PROBLEM: Select each line of the items below that contains the string "screenshot". Treat uppercase and lowercase letters as different.

RECORDS PROVIDED:
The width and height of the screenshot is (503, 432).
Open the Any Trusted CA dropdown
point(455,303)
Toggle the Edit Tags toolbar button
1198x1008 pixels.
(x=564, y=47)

SOLUTION TO THE EXERCISE:
The width and height of the screenshot is (503, 432).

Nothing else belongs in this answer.